Nadia Fettah appelle le privé à investir dans la santé et l’éducation
Lors d’un débat organisé par la "La Vie éco", la ministre de l’Economie et des finances, Nadia Fettah, est revenue sur les investissements productifs de l’Etat menés dans les secteurs de la santé et de l’éducation.
"Face aux multiples crises qui frappent l’économie mondiale, la politique fiscale a constitué une réponse", a souligné Nadia Fettah lors de la conférence organisée par La Vie éco, intitulée "Inflation, croissance, contraintes sociales… Comment sera l’année 2023 ?", dans le cadre de son cycle de débats économiques.
Pour la ministre, l’économie structurée et le système de création de valeur et de croissance ont permis au Maroc de faire face aux crises successives.
Défendant les taux d’imposition fiscale, Nadia Fettah a évoqué l’uniformisation de la base fiscale des sociétés ayant obtenu le statut CFC, précisant que cette mesure répond aux normes internationales en matière de gouvernance fiscale. "Les taux d’imposition fiscale demeurent raisonnables, et toutes les entreprises devront faire preuve de responsabilité, payer leurs impôts et créer de la valeur pour que l’économie puisse surmonter cette période difficile", a-t-elle préconisé.
Dans ce sens, Nadia Fettah a fait part de la volonté de son département d’élargir l’assiette pour préserver les finances publiques tout en œuvrant à réduire la pression fiscale.
"Outre les investissements productifs au niveau financier, les investissements ayant des impacts à moyen terme font partie des choix stratégiques de l’Etat, notamment dans le domaine de la santé et de l’éducation", a relevé la ministre.

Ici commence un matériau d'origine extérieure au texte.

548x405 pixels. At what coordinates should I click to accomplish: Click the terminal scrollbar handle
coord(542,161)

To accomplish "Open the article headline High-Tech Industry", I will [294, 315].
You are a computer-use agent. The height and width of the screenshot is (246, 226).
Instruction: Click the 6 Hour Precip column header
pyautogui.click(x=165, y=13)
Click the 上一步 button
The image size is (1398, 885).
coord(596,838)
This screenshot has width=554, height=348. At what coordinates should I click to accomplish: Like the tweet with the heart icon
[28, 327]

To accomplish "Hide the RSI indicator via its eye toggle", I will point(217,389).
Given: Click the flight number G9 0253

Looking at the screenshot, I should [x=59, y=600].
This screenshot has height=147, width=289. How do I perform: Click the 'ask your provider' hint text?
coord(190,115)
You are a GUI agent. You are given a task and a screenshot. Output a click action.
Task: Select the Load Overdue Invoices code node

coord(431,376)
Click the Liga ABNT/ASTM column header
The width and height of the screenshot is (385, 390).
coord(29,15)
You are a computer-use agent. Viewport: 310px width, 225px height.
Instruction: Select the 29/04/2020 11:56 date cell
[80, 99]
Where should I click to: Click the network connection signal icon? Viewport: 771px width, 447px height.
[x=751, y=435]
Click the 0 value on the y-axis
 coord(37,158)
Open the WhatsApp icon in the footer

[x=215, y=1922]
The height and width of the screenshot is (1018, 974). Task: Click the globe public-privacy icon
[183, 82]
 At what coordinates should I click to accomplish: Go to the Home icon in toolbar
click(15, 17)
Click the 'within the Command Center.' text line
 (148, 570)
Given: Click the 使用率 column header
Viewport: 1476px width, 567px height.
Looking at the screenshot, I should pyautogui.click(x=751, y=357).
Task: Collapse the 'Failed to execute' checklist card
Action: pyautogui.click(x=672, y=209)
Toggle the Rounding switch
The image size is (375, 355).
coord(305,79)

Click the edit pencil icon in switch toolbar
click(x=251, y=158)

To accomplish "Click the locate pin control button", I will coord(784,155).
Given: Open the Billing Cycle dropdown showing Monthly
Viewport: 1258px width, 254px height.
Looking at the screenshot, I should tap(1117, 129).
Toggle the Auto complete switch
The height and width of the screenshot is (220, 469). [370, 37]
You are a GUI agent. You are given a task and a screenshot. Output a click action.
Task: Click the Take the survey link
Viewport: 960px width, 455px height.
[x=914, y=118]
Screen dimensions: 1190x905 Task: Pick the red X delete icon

Elle a appelé les opérateurs du secteur privé à envisager des investissements dans ces domaines qui affectent de nombreuses dimensions du développement.
"Résilience confirmée de l’activité économique marocaine"
La conférence a connu l’intervention de plusieurs économistes, unanimes sur la résilience de l’économie marocaine. Mehdi El Fakir, économiste spécialisé dans l’évaluation des politiques publiques, a ainsi loué la stratégie du Maroc visant à réaliser l’indépendance vis-à-vis des institutions financières internationales. "La fiscalité devrait avant tout permettre le financement des chantiers entrepris par l’Etat", a-t-il indiqué.
Pour sa part, le vice-président de la Confédération générale des entreprises du Maroc (CGEM), Mehdi Tazi, a énuméré les mesures de soutien mises en place par le gouvernement, ainsi que les réalisations en termes d’investissement et d’emploi.
"L’économie marocaine est capable de se relancer en 2023, car en dépit du contexte mondial, nous avons des chantiers structurants, tels que la généralisation de la protection sociale, la réforme fiscale, la réhabilitation du système de santé, la promotion de l’investissement et l’intégration du secteur informel", a-t-il souligné.
Même son de cloche chez Moncef Derkaoui, directeur des Études et des prévisions financières, qui a mis en avant la "résilience confirmée de l’activité économique marocaine", portée par plusieurs secteurs, dont l’agriculture, la pêche, l’énergie, l’industrie et le tourisme.